The students argued a fictional constitutional law First Amendment Case.The problem was written by one of the many brilliant students at UC Davis School of Law, Ms. Camille Papini-Chapla.

The Background
“This is the case of Schooley v. Huffington Beach City Unified School District. The problem addresses to what extent the First Amendment protects a teacher’s speech inside a classroom. The United States Supreme Court has not addressed this specific issue, but it has developed separate tests under the First Amendment for evaluating student speech and the speech of a public employee. There is currently a circuit split as to whether the speech of a school teacher inside the classroom is best evaluated under the test for public employees (the Pickering-Connick test) or the test for students (the Hazelwood test).”

The Short Facts

“The problem is set in Huffington Beach, Unicornia, where Mr. Schooley teaches American History at the local high school. The Huffington Beach City Unified School District fires him after a lesson on the civil rights movement causes a number of parents to complain about his teaching methods. During his controversial lesson, Mr. Schooley demonstrates to the class what it would be like to watch a sit-in at a lunch counter during the civil rights movement by singling out and berating a student. Over the course of the lesson, Mr. Schooley yelled at thestudent for several minutes, eventually calling him a “retard” and telling him to “F—ing leave.”This student had been informed of the lesson in advance and consented to being used during the demonstration. The other students, while initially stunned, found the class inspiring. But, when several parents hear about the lesson, they get together and request Schooley’s termination.
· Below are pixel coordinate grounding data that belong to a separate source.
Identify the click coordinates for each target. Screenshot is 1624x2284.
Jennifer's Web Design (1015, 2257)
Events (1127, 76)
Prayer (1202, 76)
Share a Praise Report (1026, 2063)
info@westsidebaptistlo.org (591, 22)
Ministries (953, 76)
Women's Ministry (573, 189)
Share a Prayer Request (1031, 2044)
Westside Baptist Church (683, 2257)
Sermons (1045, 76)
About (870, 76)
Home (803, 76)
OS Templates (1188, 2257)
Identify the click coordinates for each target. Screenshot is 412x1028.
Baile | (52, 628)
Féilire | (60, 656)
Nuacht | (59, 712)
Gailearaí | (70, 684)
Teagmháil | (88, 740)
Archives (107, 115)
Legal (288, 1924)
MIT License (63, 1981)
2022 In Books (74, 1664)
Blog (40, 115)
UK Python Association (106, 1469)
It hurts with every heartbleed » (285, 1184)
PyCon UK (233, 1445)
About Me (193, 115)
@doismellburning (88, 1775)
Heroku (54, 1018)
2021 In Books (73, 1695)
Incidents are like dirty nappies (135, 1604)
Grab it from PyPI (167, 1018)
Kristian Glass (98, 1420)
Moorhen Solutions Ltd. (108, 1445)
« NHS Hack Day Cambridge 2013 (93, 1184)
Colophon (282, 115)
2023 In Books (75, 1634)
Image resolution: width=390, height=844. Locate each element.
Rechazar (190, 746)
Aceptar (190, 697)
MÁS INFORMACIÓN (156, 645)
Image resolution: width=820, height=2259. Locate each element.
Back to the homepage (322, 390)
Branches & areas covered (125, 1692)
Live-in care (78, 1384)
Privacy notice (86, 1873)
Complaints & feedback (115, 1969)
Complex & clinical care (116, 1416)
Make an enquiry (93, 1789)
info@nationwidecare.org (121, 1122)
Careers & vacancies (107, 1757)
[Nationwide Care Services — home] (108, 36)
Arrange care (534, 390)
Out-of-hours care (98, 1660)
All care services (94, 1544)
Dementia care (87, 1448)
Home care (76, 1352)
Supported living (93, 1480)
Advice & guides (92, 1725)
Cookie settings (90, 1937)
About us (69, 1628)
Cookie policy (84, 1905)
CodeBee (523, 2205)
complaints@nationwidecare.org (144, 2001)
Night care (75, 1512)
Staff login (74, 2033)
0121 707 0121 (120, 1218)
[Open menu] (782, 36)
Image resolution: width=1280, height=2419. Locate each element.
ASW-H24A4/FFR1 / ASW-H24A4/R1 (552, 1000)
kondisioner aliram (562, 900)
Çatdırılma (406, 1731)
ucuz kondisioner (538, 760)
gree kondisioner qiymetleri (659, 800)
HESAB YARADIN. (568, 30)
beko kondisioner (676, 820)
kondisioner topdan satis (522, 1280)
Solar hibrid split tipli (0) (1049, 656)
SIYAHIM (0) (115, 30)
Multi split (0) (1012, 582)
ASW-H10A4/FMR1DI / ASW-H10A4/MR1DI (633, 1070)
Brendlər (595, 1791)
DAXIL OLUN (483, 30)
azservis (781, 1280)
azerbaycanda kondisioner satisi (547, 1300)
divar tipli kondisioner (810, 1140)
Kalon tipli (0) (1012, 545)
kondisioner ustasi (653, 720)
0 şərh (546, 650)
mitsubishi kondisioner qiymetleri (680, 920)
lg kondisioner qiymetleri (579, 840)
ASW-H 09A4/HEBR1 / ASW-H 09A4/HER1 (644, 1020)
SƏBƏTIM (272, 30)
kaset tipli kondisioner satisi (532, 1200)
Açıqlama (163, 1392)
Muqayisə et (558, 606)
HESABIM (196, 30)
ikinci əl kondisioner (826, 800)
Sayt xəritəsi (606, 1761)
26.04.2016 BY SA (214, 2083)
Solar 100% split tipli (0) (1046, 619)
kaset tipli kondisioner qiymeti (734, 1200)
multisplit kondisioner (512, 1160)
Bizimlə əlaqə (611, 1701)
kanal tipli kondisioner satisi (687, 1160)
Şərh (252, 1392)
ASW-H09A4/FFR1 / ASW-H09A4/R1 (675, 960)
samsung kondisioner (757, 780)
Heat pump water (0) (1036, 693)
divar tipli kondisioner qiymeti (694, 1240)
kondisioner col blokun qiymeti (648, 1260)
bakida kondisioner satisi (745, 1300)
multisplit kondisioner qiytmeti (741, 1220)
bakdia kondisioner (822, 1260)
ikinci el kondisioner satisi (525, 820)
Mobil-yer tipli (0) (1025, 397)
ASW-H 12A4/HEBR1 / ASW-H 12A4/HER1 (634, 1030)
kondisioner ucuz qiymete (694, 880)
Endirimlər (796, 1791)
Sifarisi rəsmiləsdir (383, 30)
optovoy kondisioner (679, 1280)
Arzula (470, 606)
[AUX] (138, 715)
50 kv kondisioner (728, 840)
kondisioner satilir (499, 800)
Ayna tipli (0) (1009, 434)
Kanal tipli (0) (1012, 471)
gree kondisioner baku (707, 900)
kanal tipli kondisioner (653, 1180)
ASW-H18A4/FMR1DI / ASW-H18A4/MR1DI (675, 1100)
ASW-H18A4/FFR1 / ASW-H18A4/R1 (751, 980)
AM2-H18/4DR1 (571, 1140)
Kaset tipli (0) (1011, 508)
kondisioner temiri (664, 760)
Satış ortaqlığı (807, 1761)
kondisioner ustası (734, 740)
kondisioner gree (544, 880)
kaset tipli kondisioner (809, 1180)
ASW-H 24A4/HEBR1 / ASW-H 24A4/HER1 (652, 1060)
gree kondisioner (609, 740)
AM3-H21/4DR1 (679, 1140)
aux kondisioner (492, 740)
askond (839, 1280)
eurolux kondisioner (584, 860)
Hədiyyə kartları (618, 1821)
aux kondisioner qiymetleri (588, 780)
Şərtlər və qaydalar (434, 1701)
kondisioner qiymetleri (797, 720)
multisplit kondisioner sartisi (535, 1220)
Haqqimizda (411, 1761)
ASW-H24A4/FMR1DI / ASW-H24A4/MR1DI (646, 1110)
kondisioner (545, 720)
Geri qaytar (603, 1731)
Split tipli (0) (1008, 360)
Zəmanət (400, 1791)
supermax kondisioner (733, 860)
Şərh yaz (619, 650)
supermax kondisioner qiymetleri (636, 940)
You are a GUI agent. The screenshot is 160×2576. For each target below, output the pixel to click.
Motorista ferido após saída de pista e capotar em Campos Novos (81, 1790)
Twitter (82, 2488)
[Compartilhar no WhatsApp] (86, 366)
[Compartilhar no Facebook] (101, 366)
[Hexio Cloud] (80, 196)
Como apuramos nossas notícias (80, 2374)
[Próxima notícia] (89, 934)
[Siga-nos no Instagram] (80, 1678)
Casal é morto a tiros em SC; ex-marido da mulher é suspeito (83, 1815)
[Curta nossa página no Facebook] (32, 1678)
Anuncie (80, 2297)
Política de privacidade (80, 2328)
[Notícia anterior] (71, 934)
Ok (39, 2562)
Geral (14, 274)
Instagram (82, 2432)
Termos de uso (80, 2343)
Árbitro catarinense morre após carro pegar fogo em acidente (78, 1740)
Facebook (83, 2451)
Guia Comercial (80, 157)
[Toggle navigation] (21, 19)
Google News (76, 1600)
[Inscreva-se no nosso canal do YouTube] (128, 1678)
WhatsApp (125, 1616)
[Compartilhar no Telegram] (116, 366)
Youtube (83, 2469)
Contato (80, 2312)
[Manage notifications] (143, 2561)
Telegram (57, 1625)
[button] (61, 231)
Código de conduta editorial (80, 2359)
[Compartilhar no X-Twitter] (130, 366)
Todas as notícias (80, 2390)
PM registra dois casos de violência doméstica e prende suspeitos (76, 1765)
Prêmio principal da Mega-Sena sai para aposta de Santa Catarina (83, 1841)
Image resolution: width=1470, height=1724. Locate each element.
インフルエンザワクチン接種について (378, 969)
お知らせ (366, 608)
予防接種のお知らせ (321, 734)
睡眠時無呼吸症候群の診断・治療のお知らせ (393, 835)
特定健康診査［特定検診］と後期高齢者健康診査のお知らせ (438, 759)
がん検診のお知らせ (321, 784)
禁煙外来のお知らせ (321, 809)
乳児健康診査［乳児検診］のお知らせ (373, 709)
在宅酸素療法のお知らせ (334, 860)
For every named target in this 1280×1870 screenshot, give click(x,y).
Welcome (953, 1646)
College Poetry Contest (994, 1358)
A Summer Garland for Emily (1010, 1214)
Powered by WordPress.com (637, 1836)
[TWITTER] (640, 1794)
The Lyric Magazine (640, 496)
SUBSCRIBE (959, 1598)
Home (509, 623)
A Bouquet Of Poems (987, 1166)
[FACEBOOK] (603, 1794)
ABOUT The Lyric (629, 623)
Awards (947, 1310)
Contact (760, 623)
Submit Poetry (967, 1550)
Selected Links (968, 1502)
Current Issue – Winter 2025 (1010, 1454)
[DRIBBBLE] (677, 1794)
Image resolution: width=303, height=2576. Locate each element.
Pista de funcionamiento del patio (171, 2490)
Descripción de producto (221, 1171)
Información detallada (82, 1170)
The District has several meetings to discuss this issue, one of which attracted a number of
parents and community members. At the meeting, a number of parents and former students spoke out in support of Mr. Schooley. Those opposed to his methods argued that crude and degrading language and behavior had no place in their schools–no matter what the purpose. Mr. Schooley exhausted all administrative appeals, and then sued for wrongful termination due to a violation of his First Amendment right to free speech in state court. Both parties stipulated that the facts, as they appear on the record, are correct.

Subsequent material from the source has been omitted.